On February 8, she will sit down for a dialogue with one of our nation’s premier thinkers and writers, Malcolm Gladwell, to explore important trends of progress in education reform and common approaches found in successful classrooms and schools that we can learn from and act on to replicate success. The conversation will critically examine the current debates about education reform and the extent to which they are missing the core of the solutions found in the classrooms, schools, and districts where children getting a life-changing education. We expect a provocative exploration of policy and systemic changes needed to realize education equity. Wendy Kopp and Malcom Gladwell will examine:

 

  • The most important trends of progress in the quest for educational equity over the last twenty years.
  • The common approaches found in successful classrooms and schools that we can learn from and act on to replicate success.
  • What is right and wrong about the current conversation about education, and how we can change it to better serve children in low-income communities.
  • What policy changes we need to implement to realize educational equity 
  • What Teach For America's role in increasing the pace of change will be.

WENDY KOPP proposed the creation of Teach For America in her undergraduate senior thesis in 1989. Today more than 8,000 Teach For America corps members are in the midst of two-year teaching commitments in 39 regions across the country, reaching over 500,000 students, and 20,000 alumni are working inside and outside the field of education to continue the effort to ensure educational excellence and equity. Wendy is also chief executive officer and co-founder of Teach For All, a global network of independent social enterprises pursuing this mission in their countries. Since 2007, Wendy has led the development of Teach For All to be responsive to requests for support from social entrepreneurs around the world who are passionate about adapting the model to their contexts. Teach For All has already grown to include programs in 14 countries across the globe, from India and China to Peru and Brazil to Lebanon and Israel. Wendy is the author of One Day, All Children: The Unlikely Triumph of Teach For America and What I Learned Along the Way and A Chance to Make History: What Works and What Doesn’t in Providing an Excellent Education for All. She resides in New York City with her husband Richard Barth and their four children. 

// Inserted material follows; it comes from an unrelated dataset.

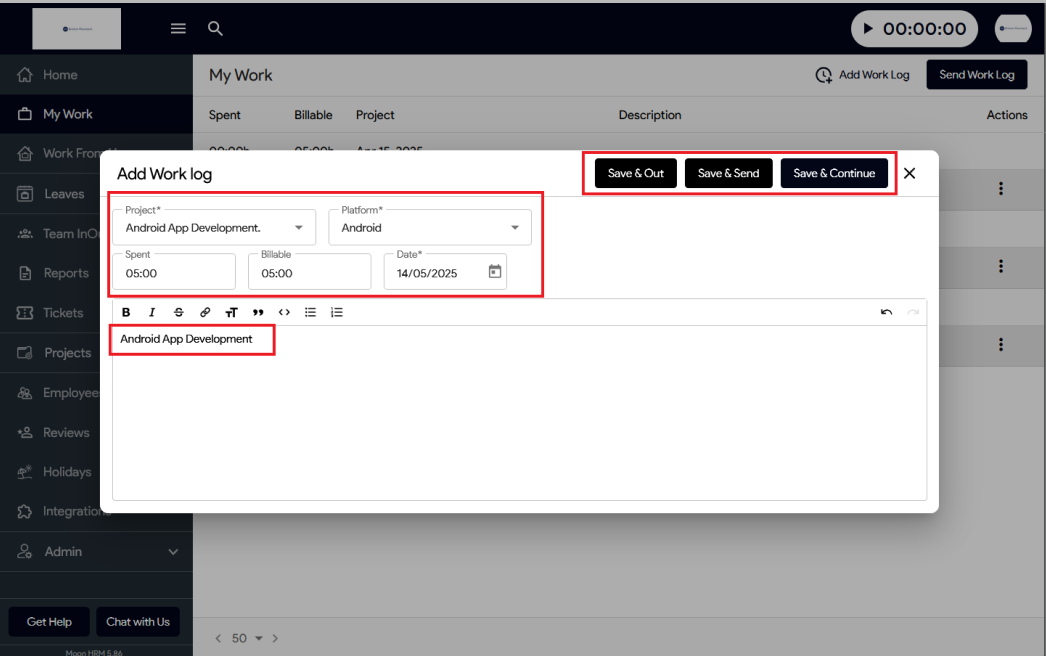Open the Platform dropdown
The width and height of the screenshot is (1046, 656).
point(515,228)
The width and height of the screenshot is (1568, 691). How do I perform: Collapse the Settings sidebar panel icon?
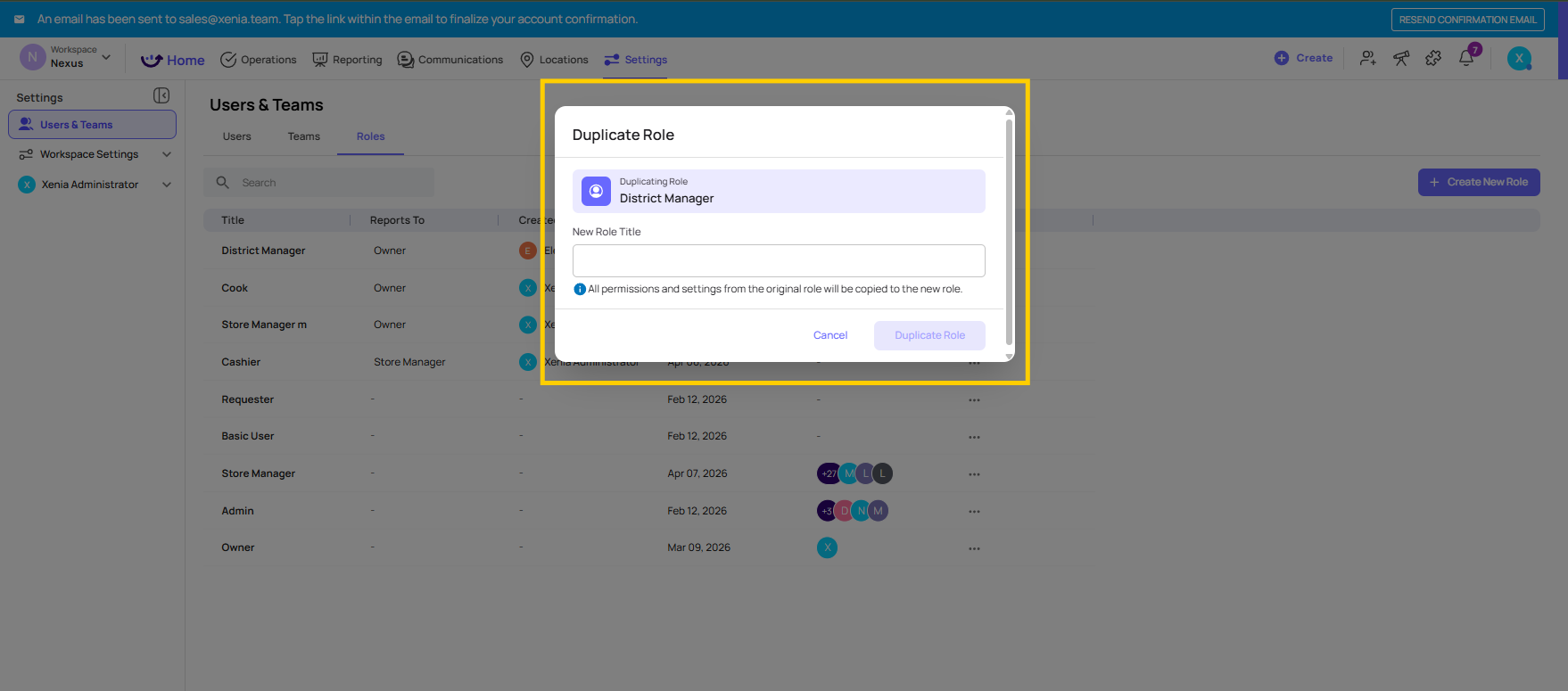[161, 95]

MALCOLM GLADWELL has been a staff writer with The New Yorker magazine since 1996. His 1999 profile of Ron Popeil won a National Magazine Award, and in 2005 he was named one of Time Magazine's 100 Most Influential People. He is the author of four books, The Tipping Point: How Little Things Make a Big Difference, Blink: The Power of Thinking Without Thinking and Outliers: The Story of Success all of which were number one New York Times bestsellers. His latest book, What the Dog Saw is a compilation of stories published in The New Yorker. From 1987 to 1996, he was a reporter with the Washington Post, where he covered business, science, and then served as the newspaper's New York City bureau chief. He graduated from the University of Toronto, Trinity College, with a degree in history. He was born in England, grew up in rural Ontario, and now lives in New York City.